11 min readNov 13, 2022

This post is about a data visualization I recently published. It guides you through some ideas and twists for how to create this or a similar graph in Stata. But first, let’s go through the figure and its elements.

(at the end of the post is a higher-resolution version of this figure)

The figure plots the feelings (affect) that supporters of all major parties hold towards their own and all other parties in Germany, and how that has changed over time. If you want to read more about the substantial insights — is Germany a politically divided nation? — check out the publication.

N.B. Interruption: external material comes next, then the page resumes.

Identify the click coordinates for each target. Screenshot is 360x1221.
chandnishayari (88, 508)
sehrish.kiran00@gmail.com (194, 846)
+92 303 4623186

We will start with the bigger picture of the visualization and then zoom in. The bigger picture shows a heatmap that plots the feelings supporters of parties (y-axis / rows) hold for their own and other parties (x-axis / columns). The parties are sorted according to their political left-right positions. Parties that are plotted next to each other are ideologically more similar than parties that are plotted far away from each other. When talking about partisan affect, it is common to talk about cold (negative) or warm (positive) feelings. The colors of the tiles represent the average warmth across time and, as is typical for the temperatures, cold feelings are displayed in blue and warm feelings in red. The medium, neutral or lukewarm temperatures are shown in light gray. We can see that people tend to like their own parties, shown by the red diagonal line. The further we more away from that diagonal, the bluer the tiles become. This shows that, as people rate more ideologically distant parties, they feelings become colder and colder. However, not all these changes are gradual. The rightmost column is almost completely dark blue, meaning that supporters from all other parties agree in disliking the radical right-wing AfD.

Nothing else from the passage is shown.